Just remove this option and window.navigator.webdriver will be false. All the chromedp tests pass without this option.

	// ...
	opts := append(chromedp.DefaultExecAllocatorOptions[:],
		chromedp.Flag("enable-automation", false),
	)
	ctx, cancel := chromedp.NewExecAllocator(context.Background(), opts...)
	// ...

But as mvdan pointed out, trying to hide the fact that you're a bot is not a planned feature right now. Closing.

Update: chromedp.Flag("enable-automation", false) alone does no work since Chromium 79.0.3922.0. #557 (comment) is better.
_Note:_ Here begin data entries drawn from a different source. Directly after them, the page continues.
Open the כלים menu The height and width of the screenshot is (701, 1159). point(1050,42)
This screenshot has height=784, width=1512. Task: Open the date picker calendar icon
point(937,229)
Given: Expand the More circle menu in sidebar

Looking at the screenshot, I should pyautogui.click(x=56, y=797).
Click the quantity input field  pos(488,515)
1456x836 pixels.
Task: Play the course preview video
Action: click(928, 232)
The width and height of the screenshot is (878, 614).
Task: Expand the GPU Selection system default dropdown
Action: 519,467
See #881 (comment) for more information.

[LovelyColor]

If all you're looking for is to hide that specific JS flag, you can just inject JavaScript to do that before you navigate to the page:

err = chromedp.Run(cxt, chromedp.ActionFunc(func(cxt context.Context) error {
   _, err := page.AddScriptToEvaluateOnNewDocument("Object.defineProperty(navigator, 'webdriver', { get: () => false, });").Do(cxt)
   if err != nil {
      return err
   }
   return nil
}))
if err != nil {
   fmt.Println(err)
}

There are lots of other ways to detect automation, though.

This method cannot maintain this parameter when the new tab page is load
You can try, it will help to hide the webdriver

chromedp.Flag("disable-blink-features","AutomationControlled"),

[ciaoSora]

Thank you LovelyColor and ZekeLu, I am able to bypass the detection after adding both of the following flags.

chromedp.Flag("enable-automation", false),
chromedp.Flag("disable-blink-features","AutomationControlled"),

If I omit one of them, the detection cannot be bypassed.